A study of regional integration of road and rail facilities is currently being conducted, designed to develop the corridors linking up SA with surrounding neighbouring states in the Southern African Development Community (SADC), according to Siyabonga Gama, CEO of Transnet Freight Rail (TFR). The initial steps on this programme, he told the recent African Renaissance conference in Durban, have specific areas of focus. These range from uni-gauge (1067mm), which provides flexibility for SADC rail growth as an existing interconnected system, to the restoration of rail infrastructure to agreed standards. The programme will also focus on axle loading, bridge and tunnel structures and the creation of ‘borderless’ corridors and minimum maintenance standards. But, Gama noted, there was a regional integration challenge – with a distinct regional imbalance existing at the present time. “Currently Africa trade flows are dominated by freight from landlocked SADC countries to SA ports,” he said.
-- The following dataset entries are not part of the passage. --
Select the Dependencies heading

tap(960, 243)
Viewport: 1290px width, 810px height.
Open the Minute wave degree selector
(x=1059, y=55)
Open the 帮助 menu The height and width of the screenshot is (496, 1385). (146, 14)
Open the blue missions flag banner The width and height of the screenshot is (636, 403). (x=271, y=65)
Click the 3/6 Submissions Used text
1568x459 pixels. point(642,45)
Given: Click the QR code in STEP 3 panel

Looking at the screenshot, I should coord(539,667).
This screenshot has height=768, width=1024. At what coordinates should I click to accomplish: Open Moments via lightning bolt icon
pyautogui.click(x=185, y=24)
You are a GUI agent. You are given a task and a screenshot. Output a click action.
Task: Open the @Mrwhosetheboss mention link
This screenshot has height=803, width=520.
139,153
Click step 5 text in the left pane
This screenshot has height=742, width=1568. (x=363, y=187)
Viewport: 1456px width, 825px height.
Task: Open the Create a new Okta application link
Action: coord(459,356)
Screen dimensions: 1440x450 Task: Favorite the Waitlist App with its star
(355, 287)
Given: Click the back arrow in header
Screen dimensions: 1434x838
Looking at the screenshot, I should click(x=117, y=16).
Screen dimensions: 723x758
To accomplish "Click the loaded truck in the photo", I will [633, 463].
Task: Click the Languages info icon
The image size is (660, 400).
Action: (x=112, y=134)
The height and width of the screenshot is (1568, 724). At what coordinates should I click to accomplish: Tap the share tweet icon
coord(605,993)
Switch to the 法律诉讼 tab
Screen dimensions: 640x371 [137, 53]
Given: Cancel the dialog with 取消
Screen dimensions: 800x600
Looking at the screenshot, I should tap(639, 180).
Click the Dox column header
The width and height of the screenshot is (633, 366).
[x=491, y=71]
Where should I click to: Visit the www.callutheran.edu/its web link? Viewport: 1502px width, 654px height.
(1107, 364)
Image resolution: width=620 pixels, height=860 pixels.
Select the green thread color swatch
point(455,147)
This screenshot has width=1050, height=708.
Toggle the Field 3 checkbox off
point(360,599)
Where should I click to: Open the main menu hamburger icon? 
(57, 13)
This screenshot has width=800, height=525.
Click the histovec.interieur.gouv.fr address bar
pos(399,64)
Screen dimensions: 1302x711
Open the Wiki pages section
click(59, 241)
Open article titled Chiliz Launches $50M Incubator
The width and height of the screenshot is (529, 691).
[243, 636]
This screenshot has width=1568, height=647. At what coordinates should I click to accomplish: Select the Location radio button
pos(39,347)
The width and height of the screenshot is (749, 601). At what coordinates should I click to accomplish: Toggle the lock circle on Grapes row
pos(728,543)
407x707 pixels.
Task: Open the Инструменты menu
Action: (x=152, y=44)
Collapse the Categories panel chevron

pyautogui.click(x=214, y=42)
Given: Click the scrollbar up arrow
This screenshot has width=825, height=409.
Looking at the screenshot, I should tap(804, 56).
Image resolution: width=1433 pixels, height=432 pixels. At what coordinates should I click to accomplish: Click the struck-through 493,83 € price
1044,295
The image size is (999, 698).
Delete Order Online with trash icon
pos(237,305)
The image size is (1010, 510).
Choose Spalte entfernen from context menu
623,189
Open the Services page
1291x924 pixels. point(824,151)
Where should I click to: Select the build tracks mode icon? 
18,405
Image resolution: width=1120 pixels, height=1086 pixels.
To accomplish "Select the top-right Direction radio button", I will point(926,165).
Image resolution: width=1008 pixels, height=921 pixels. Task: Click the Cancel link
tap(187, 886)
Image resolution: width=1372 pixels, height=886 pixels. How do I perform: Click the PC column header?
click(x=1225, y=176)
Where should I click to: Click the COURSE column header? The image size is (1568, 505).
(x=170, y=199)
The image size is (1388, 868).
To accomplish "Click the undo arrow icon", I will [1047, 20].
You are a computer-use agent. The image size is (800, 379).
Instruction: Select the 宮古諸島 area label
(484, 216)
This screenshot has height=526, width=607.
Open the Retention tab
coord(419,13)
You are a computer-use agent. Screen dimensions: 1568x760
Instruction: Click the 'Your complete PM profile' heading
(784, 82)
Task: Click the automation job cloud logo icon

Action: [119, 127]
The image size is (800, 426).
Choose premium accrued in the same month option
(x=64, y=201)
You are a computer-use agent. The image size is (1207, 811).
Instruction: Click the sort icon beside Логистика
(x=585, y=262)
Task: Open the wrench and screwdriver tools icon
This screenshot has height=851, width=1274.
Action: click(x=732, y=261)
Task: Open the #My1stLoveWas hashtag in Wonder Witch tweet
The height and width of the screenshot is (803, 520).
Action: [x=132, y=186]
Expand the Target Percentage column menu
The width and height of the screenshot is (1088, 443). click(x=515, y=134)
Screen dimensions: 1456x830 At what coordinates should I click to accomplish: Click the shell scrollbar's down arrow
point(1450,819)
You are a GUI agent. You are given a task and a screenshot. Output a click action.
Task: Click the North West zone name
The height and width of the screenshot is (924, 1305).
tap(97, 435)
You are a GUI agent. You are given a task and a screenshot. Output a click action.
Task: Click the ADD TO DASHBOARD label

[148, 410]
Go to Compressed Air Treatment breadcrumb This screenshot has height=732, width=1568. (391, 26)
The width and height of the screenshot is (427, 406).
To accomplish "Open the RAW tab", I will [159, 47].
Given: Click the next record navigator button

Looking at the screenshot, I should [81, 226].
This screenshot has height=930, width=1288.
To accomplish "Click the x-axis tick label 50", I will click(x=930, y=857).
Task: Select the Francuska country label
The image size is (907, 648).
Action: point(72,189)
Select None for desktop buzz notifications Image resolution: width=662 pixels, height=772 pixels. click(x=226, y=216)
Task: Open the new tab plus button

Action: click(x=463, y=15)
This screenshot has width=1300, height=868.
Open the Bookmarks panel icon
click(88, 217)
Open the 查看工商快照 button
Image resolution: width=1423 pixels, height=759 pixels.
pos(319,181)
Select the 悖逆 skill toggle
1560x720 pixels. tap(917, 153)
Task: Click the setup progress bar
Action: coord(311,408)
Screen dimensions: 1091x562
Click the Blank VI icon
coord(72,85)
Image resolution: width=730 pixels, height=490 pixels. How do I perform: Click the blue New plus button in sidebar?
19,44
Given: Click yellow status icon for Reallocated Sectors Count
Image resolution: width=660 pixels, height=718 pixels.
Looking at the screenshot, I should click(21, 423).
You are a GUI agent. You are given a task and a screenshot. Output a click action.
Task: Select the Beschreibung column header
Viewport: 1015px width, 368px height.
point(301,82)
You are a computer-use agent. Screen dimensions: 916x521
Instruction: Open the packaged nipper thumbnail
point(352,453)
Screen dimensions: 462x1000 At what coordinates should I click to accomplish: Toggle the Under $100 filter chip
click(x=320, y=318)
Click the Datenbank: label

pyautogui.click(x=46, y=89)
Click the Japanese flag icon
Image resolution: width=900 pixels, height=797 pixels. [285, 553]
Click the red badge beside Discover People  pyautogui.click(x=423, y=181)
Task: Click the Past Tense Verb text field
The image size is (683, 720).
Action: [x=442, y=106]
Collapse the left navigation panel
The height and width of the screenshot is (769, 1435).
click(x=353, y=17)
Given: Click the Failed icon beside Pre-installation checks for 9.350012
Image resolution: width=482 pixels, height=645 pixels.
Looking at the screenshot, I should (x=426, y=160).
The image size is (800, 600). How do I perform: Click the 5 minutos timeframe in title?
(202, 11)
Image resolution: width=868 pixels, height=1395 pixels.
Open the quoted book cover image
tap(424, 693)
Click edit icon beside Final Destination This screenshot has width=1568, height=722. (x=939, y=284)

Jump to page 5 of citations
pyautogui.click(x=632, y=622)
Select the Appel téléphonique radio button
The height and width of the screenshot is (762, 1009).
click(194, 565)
SADC countries’ over-reliance on single commodities for export is an additional problem as are low volumes of intra-regional freight conveyed for trade between SADC countries. Then there’s the problem of rail and ports infrastructure and skills development. The primary corridor of note in the study is the major intra-regional link between East and Southern Africa, the North-South Corridor – a key trading route in sub-Saharan Africa. This corridor extends from the Copperbelt in the Katanga Province in the DRC and northern Zambia to the port of Dar es Salaam in Tanzania to the north-east, and to the SA ports in the south. “With increased mining activity and growth in general trade along this strategic route,” said Gama, “infrastructure rehabilitation has become a matter of extreme urgency.”